The two new St. Louis Academies are the brainchild of a group of black ministers led by Bishop Lawrence Wooten of the Church of God in Christ Worldwide. The church, frustrated by the fact that many of its young parishioners couldn't read or write, contacted other congregations asking for help. That call netted Marine Lt. Col. Tim Daniels, whose mother was a member of Wooten's church, the Williams Temple. Daniels, a native St. Louisian, flew to his hometown whenever his duties allowed him, participating in town hall meetings and conferences with parents and teachers, discussing ways to improve on the education offered by the city's struggling public schools.
"The problem [of failing schools] is just so pervasive in the inner city, I said that whatever you're going to do, it has to be unique, it has to be creative, it has to be something that has never been done before because everything that they've already done has obviously failed to work," he says. "If you look not only at St. Louis, but across the country, you'll find almost identical problems no matter what inner city you go to."

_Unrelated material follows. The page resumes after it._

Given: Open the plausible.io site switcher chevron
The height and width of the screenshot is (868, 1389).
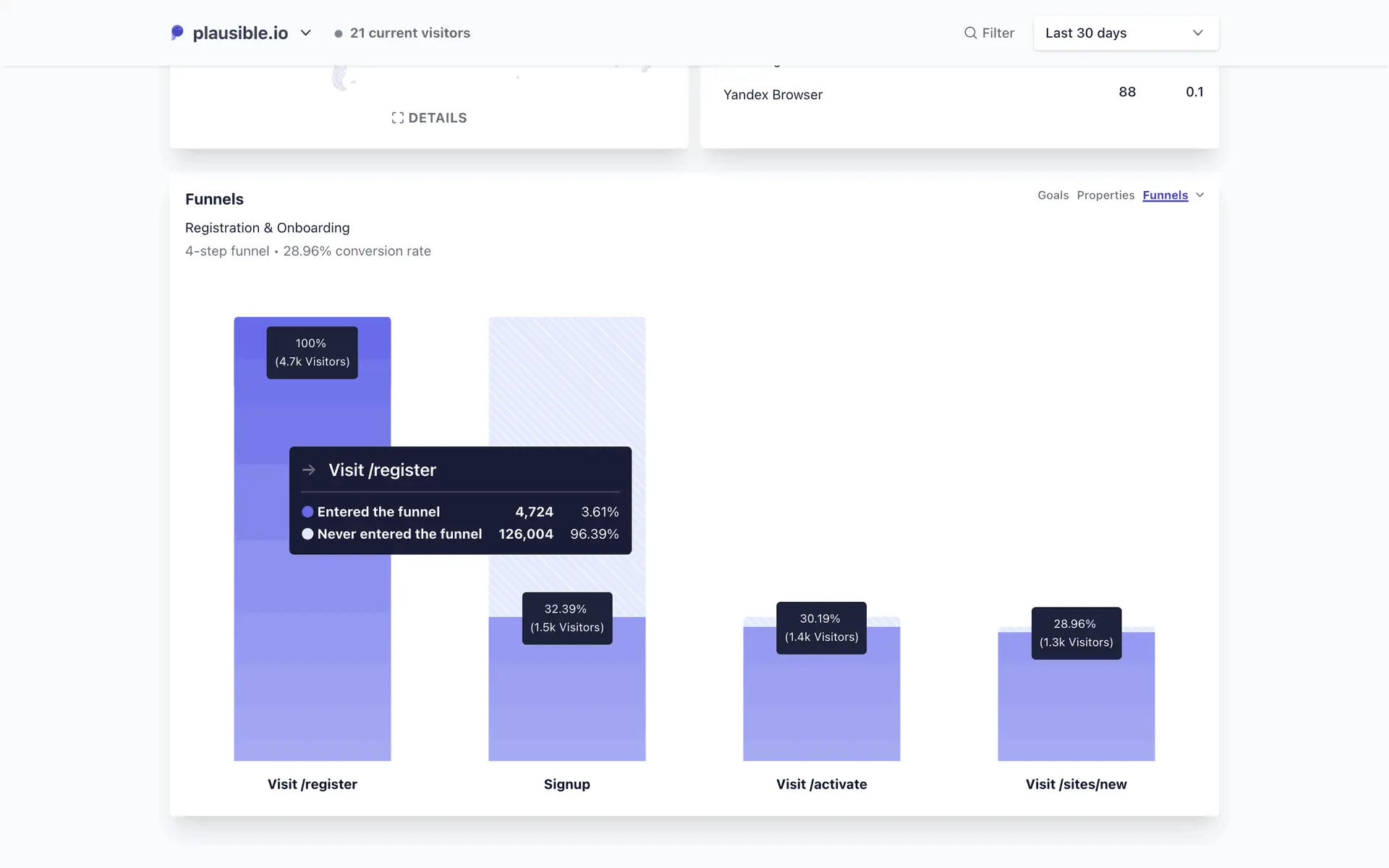Looking at the screenshot, I should pyautogui.click(x=306, y=33).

In St. Louis, the public schools have an ongoing teacher shortage and only partial accreditation. This month, 14 public schools were targeted for possible corrective action by the state as a result of low graduation rates and poor test scores. The graduation rate for the district was only 42.6 percent in 2000, up from the high 30s the previous few years. The dropout rate is close to 13 percent.

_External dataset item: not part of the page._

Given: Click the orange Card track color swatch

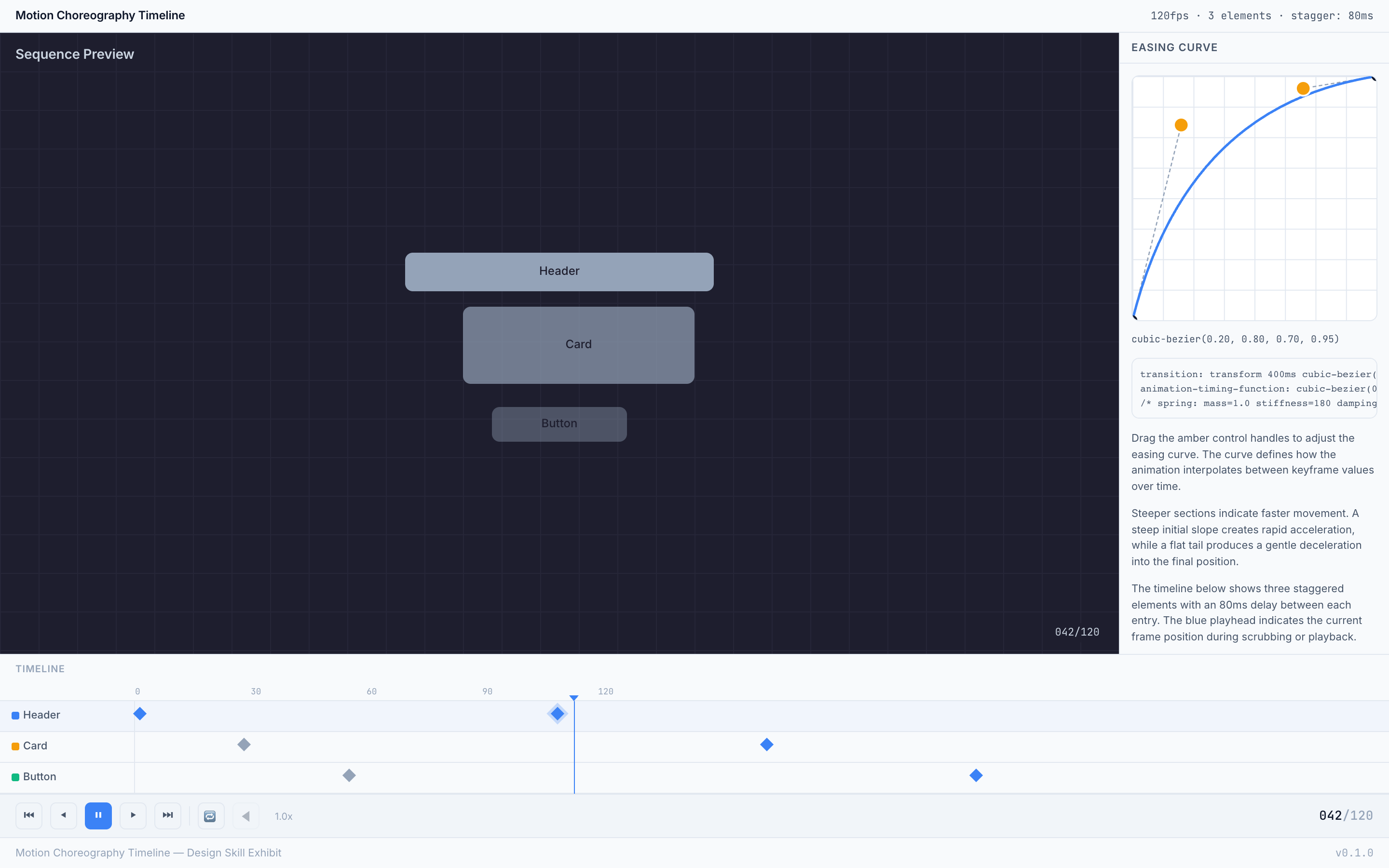Looking at the screenshot, I should 15,746.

While still on active military duty, Daniels managed to lead a successful effort to open two much smaller free charter schools in Phoenix, where he was living at the time and where his school-age daughter still lives. Those schools opened in the fall of 2000. After his retirement from the Marines several months later, he spearheaded an effort by the Church of God in Christ to found several charter schools in St. Louis that would provide mostly poor inner-city kids with a tuition-free alternative to the struggling public schools there. But he failed, mostly due to state laws that don't provide for reimbursement of charter schools' sponsoring institution -- usually a local college -- for supervision expenses.

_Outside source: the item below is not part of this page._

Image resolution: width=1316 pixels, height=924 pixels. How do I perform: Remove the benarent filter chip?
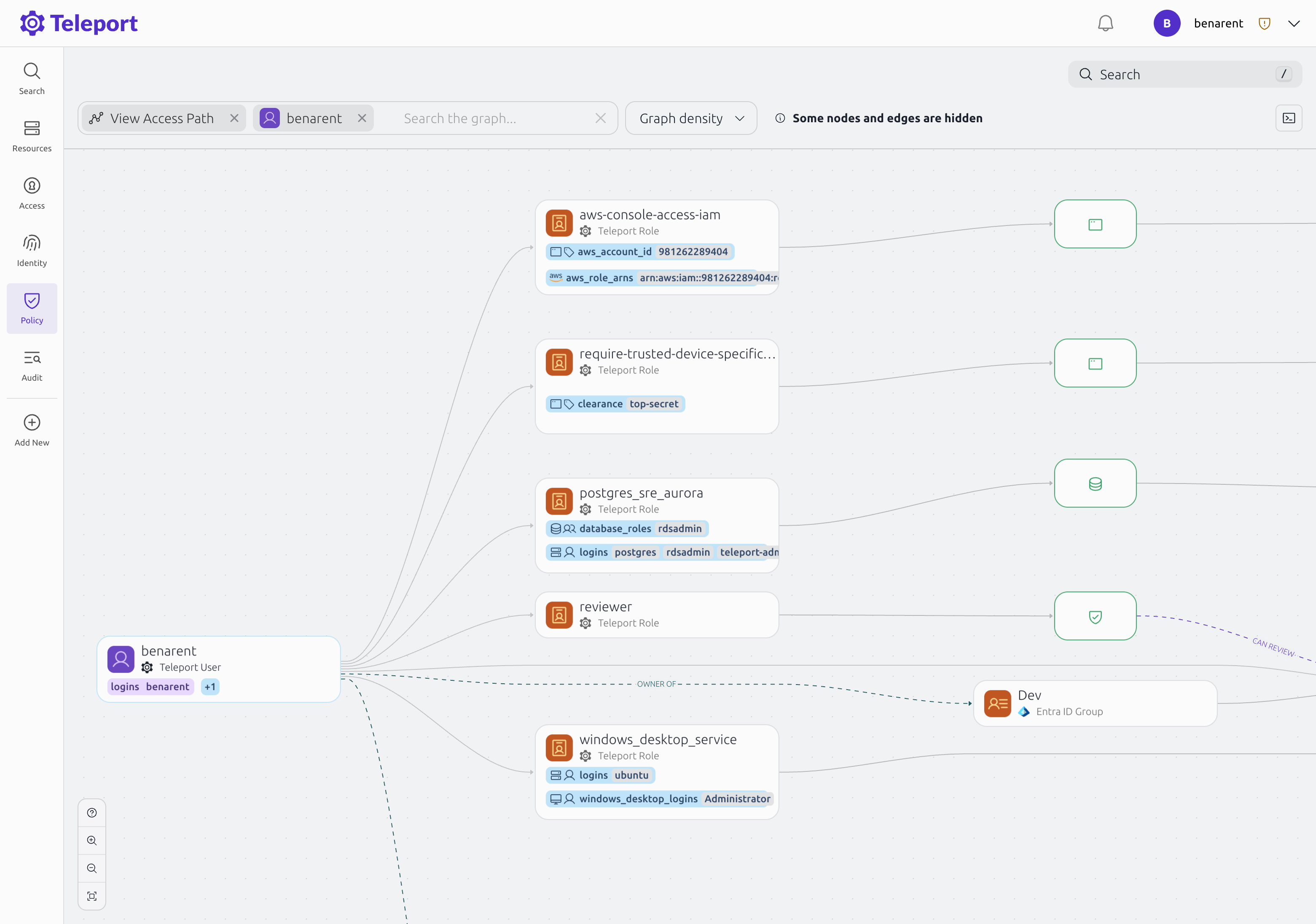[x=362, y=118]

The Daniels and the ministers went ahead and opened the St. Louis Academies anyway. And that's why you're reading this.
On Aug. 20, Daniels and several Church of God in Chirst ministers, joined by Republican state Senate President Pro Tem Peter Kinder, who had become a powerful legislative ally, held a rally on the site of the closed Perpetual Help School in the city's impoverished, mostly black far north side. Daniels announced plans to open four schools on the sites of abandoned Catholic schools, that would serve 3,000 city students -- tuition free.
And that wasn't all. Seventy-five teachers already had been hired. A $4 million loan had been secured from ABS School Services, an Arizona company that provides financing and services, such as payroll accounting, to schools nationwide. And along with $800,000 in donations the churches had raised from their congregations, they'd hit upon a creative scheme, first tried by Daniels in his Phoenix schools, to use before- and after-school funds, federal day-care money, Medicaid and school lunch programs to help finance the schools, which would take a back-to-basics approach to learning.
And one more thing: The schools would open in a matter of weeks.